# [GIVEN DATA]
※ ※ ※
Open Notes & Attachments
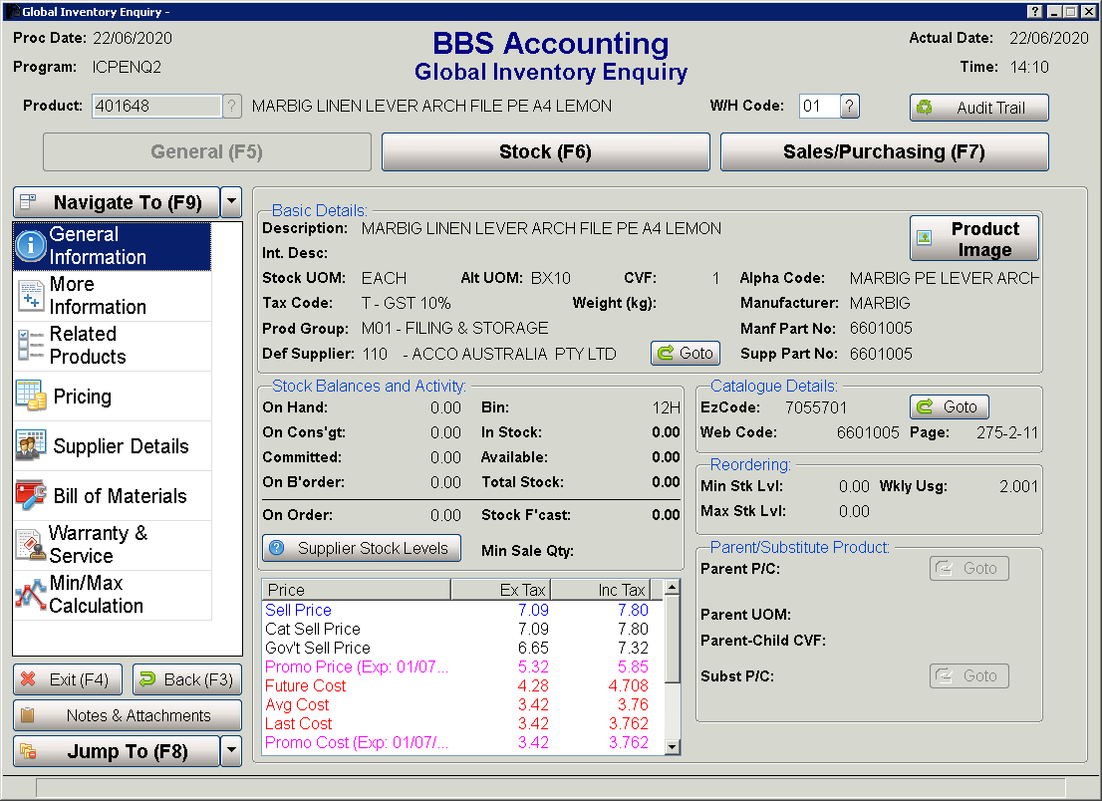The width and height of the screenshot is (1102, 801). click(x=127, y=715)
※ ※ ※
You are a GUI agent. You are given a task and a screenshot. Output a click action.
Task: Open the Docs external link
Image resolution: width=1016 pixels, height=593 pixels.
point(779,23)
※ ※ ※
# [GIVEN REQUEST]
Switch "Docs" to "Wiki" in the stretch of the records from the line containing "You are a GUI" through the line containing "point(779,23)". Return only those lines, with nothing else altered.

# [RESULT FOR THIS TASK]
You are a GUI agent. You are given a task and a screenshot. Output a click action.
Task: Open the Wiki external link
Image resolution: width=1016 pixels, height=593 pixels.
point(779,23)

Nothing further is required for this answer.